Einfach ausknipsen lässt sich die Neigung nicht
„Da sind zum Beispiel Personen dabei, die an sich ein ganz normales Liebes- und Sexualleben führen, die verheiratet sind, selbst Kinder haben, aber die in einer bestimmten Phase ihres Lebens plötzlich übergriffig geworden sind, weil es eine Gelegenheit gab und sie vielleicht auch alkoholisiert waren. Und es gibt wiederum welche, die nie eine richtige Beziehung zustande bekommen haben und die ihre Orientierung sehr früh auf Kinder verlegt haben und dann auch dauerhaft dabei geblieben sind. Ein festes Profil gibt es also nicht“. Auch nicht beim Alter der Täter. „Das können ganz junge sein, erst 18 oder 19 Jahre alt und damit selbst noch halbe Kinder beziehungsweise sehr junge Erwachsene. Es können aber auch Personen über 40, 50 oder 60 Jahre alt dabei sein, die solche Delikte begehen und die ansonsten noch nie kriminell auffällig geworden sind“, berichtet der Psychologe. „Und es gibt welche, die sind eben bereits in verschiedener Hinsicht kriminell gewesen, sind Einbrecher, Räuber, Diebe – und dann kommt es plötzlich auch noch zusätzlich zu einem Sexualdelikt. Es ist eine sehr, sehr bunte Welt.“
Wie bei allen psychischen Störungen ist es aber natürlich auch bei der Behandlung von Paraphilien eine Grundvoraussetzung, dass dem Betroffenen nicht nur von außen vermittelt wird, dass sein Verhalten unter Umständen sozial schädlich, unerwünscht oder sogar strafbar ist. Wichtig ist, dass er einen persönlichen Leidenszug und Änderungswunsch verspürt. Mit verschiedenen Angeboten in Form von Einzel- und auch Gruppentherapien lässt sich das unerwünschte Verhalten abtrainieren – einfach ausknipsen kann man die sexuelle Neigung aber keineswegs.

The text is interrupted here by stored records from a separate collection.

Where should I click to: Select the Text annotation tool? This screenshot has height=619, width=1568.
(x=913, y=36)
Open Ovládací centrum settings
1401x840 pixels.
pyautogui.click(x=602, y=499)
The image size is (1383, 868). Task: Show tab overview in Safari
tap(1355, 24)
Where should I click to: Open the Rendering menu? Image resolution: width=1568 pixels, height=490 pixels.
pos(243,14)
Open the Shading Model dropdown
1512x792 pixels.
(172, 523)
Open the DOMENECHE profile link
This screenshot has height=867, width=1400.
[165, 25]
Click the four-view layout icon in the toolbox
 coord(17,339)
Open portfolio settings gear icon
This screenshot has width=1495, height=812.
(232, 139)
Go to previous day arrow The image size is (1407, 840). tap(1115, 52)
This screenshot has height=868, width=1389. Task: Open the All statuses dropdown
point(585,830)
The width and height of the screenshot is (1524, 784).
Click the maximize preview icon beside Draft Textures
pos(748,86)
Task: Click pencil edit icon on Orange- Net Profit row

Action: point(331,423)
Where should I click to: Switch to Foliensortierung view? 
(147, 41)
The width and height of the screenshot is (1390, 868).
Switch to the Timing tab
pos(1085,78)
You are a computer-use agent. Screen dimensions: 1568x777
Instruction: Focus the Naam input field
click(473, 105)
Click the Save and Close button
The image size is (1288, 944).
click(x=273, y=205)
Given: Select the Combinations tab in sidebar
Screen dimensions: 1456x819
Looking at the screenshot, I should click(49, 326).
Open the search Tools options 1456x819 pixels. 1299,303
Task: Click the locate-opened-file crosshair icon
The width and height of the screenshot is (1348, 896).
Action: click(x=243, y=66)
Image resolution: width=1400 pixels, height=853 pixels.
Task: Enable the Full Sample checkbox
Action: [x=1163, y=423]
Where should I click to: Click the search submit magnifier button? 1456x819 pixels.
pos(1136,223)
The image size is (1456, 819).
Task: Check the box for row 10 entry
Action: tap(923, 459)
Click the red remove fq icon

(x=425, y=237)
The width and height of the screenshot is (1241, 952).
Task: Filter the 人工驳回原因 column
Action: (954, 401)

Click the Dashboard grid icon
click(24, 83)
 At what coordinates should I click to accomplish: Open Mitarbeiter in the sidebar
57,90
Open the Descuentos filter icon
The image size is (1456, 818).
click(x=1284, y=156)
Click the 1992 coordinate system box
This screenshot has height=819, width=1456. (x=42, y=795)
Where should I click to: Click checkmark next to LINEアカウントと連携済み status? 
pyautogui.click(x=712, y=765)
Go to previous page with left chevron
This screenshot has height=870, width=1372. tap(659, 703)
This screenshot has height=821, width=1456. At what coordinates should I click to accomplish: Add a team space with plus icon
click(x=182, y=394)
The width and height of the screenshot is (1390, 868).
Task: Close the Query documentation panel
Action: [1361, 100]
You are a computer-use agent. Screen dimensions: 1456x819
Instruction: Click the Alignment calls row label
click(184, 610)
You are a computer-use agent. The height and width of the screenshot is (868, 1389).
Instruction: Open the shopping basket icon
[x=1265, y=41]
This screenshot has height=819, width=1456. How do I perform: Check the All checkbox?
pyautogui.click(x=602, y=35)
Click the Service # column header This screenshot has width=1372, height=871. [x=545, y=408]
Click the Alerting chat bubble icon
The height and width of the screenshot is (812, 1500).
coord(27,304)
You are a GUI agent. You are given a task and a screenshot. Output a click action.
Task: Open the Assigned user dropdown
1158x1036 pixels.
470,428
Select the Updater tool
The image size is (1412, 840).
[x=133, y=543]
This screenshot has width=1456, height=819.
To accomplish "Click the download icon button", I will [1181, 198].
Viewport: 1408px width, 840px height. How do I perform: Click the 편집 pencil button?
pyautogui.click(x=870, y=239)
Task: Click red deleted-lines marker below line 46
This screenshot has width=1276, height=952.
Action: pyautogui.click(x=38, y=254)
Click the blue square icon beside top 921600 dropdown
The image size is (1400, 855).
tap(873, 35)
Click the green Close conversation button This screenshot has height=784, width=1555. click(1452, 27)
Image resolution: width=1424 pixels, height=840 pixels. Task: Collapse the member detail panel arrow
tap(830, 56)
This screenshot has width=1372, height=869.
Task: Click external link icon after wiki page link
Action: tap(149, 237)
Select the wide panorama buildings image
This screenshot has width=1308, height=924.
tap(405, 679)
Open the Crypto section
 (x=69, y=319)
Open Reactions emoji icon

Die Rückfallwahrscheinlichkeit bei Kinderschändern sei vor allem dann höher, wenn die Grundstörung tatsächlich eine starke sexuelle Orientierung, also eine stark pädophile Neigung ist, erklärt Egg. „Wenn es aber – wie Psychiater es immer nennen – eine Nebenströmung ist, dann ist die Rückfallwahrscheinlichkeit nicht so hoch: Sie liegt bei etwa zehn oder 20 Prozent. Kernpädophile allerdings brauchen unter Umständen sehr lange, vielleicht auch lebenslange Betreuung und Kontrolle.“ Auch bei Exhibitionisten sei die Rückfallwahrscheinlichkeit „doch recht hoch“, so der Experte. „Bei Exhibitionisten, sagt man, wird etwa jeder Zweite es wieder tun.“
Das Strafmaß richtet sich nach der Schwere des Delikts, erklärt er: „Wenn das sehr geringfügige Übergriffe sind, dann kann es bei einer Bewährungsstrafe bleiben.“ Handelt es sich aber um massive Übergriffe, „dann sind es schon mindestens drei, vier, fünf Jahre – je nachdem, wie die gesetzlichen Vorschriften sind.“ Und im Wiederholungsfalle kann es sogar bis zu einer lebenslangen Unterbringung in der Psychiatrie führen, wenn jemand immer wieder auffällig wird und sich unbelehrbar zeigt. „Eine lebenslange Freiheitsstrafe im Strafvollzug wäre es nur dann, wenn ein Mord geschehen würde“, erklärt der Experte.